Kimberly Garrison, who called in from Zoom, objected to Rubin’s perspective by sharing that “racism and anti-Blackness have always been in fashion. It has never gone away…the Black students, many of them at Lower Merion, are not getting the same experiences as many of the White students.” Garrison also highlighted that, in her perspective, LMSD has not appropriately wrestled with anti-Blackness within the district, adding that, “It is not an accident that the gifted program has consistently had low representation of Black students.”
Board member Anna Shurak defended the policy’s specific language by speaking from her personal experience, saying that while she experienced antisemitism while she was growing up, “experiencing antisemitism did not preclude me, as a White person in my school context, [from] having the same opportunities and educational outcomes in the same way it may have if I was a different race or if I had a disability.” Shurak used this example to illustrate how the equity policy (which aims specifically to address opportunity gaps, or gaps in academic performance, like standardized test results, or frequency of disciplinary action against members of certain groups), is different from other belonging or anti-bullying policies that are aimed at the student body more broadly.
As the Board continued to discuss the DEI policy, Garrison added on to the discussion of antisemitism, saying that “I know quite a bit about Jewish history as well, and there was a time before Jewish people decided that they were going to join the group of White people, like all the other ethnic groups.” Rubin cut in and asked Garrison to “take that statement back, that’s not really true.” Garrison replied, saying that “it is really true, because 99 percent of people who are Jewish ancestry say they are White in the United States…The Irish at one point were considered an ‘other,’ the Italians also, but eventually everyone who was of western European descent” had assimilated into Whiteness.
These comments elicited noticeable responses from various community members gathered in the audience. When the Board yielded to public comment, several people rushed to speak. Residents questioned how “historical marginalization” was
defined, and objected to the fact that, while religion is listed as an example of a reason students could face marginalization, ethnoreligion is not. Various members of the community also opposed the DEI policy in general, such as Esther Schwartzman, who asked “Why is DEI in our schools? It is a racist, antisemitic failed policy…Students should not be indoctrinated by divisive political ideology.” Primarily, the community responded to the events of the meeting, and to Garrison’s comments specifically, with one speaker saying “I am astonished if that was a Board member speaking…making a comment about Jewish people choosing Whiteness as if that would be an acceptable thing to say in public.” After community members took offense during public comment, Garrison clarified that, “I realize that there are also Sephardic Jewish people, Ethiopian Jewish people.” But Garrison backed up her assertion about the Jewish Whiteness. “In this country, that’s how the majority of Jewish people are classified,” she reported, quoting from the Pew Research Center.

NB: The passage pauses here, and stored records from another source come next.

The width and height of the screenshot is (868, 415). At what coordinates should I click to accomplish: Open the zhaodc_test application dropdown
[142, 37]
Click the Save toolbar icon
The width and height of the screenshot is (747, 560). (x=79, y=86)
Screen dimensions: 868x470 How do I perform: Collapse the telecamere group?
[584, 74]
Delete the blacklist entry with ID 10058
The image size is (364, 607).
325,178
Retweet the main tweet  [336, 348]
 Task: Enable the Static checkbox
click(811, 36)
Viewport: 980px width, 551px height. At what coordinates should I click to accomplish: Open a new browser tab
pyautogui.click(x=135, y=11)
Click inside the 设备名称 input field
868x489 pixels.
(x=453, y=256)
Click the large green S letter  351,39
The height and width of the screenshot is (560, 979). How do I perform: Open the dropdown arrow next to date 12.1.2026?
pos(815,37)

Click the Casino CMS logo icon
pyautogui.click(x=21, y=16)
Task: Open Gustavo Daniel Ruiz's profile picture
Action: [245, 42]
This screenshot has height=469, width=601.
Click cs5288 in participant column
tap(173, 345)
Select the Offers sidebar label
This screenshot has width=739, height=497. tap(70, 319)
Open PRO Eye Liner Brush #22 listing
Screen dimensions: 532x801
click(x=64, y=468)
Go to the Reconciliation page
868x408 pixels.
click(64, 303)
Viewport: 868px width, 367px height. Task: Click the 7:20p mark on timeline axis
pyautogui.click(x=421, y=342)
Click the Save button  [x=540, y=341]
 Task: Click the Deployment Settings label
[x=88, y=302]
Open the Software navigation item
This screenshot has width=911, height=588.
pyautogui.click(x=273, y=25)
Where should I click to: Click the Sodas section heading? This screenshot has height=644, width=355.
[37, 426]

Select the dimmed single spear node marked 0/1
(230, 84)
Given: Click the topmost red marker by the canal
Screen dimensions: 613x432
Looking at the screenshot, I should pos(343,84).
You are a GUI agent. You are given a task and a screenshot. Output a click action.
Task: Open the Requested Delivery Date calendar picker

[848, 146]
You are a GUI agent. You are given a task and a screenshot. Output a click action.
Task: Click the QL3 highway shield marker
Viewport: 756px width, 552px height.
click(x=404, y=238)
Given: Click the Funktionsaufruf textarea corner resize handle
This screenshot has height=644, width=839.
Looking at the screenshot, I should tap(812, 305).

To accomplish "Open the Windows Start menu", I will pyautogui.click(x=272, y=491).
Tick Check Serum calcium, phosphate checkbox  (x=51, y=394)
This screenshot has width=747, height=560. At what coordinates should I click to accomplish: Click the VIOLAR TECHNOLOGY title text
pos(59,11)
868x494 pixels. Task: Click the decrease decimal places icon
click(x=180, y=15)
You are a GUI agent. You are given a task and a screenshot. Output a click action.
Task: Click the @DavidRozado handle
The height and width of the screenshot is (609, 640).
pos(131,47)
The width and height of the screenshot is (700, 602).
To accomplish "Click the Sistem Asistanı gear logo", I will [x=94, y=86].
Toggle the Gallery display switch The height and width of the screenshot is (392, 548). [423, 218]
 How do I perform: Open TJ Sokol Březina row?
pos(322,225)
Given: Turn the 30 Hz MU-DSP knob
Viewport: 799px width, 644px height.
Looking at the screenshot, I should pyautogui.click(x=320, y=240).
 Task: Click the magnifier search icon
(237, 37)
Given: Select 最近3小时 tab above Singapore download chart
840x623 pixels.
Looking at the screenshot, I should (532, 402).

The backlash to these discussions was notable enough to warrant a district-wide email to parents and guardians, sent out on Friday, September 13, by Board president Kerry Sautner. Sautner also began the September 16 School Board meeting by apologizing to the audience and the district as a whole “for the lack of leadership” present at the prior policy committee meeting. Saunter announced that they would be “scheduling Board training on antisemitism and racism, and looking into community conversations on these topics” both to be run by experts from outside LMSD. “I want to thank you for holding us accountable and for your patience in helping us improve,”said Saunter. Despite the turmoil of the September 6 meeting, Shurak announced that the Board would move ahead with voting on the proposed changes to the policy, which were relatively minor but necessary to ensure the policy is compliant with recent changes in federal law.
Later, Garrison addressed the most controversial moments of the meeting head on. She fought for her previous statements, saying, “I am not antisemitic. Anna Shurak and I both made objective statements regarding the demographics of the Jewish population in the United States.” Garrison went on to quote the US census and other sources to back up her earlier statements. “Labeling me as antisemitic is not only untrue, but is also defamatory. In this political climate, and especially as a Black woman, to call me such is to weaponize the term in order to stop any authentic and constructive dialogue and to intimidate me to silence.”
Garrison then cited examples of what she feels is intimidation: instances of residents harassing her and her family members over social media, “even posting photographs of my husband and I that go back more than twenty years.” She continued that Shurak “has not received any such backlash from that initial meeting. This is classic anti-Blackness and racism in action. It is a campaign of intimidation.”
As the Board meeting on September 16 came to a close, the Board yielded again to public comment, which lasted for over an hour. Many spoke in favor of the DEI policy and supported its aim of benefitting historically marginalized groups. Others voiced their concerns about antisemitism in the district, and specific disapproval of Garrison’s statements about Jewish identity and unwillingness to retract her statements about Jewish demographics. Overall, the controversy seems to have reignited discussion within the district about racial equity, antisemitism, and the role and purpose of DEI initiatives.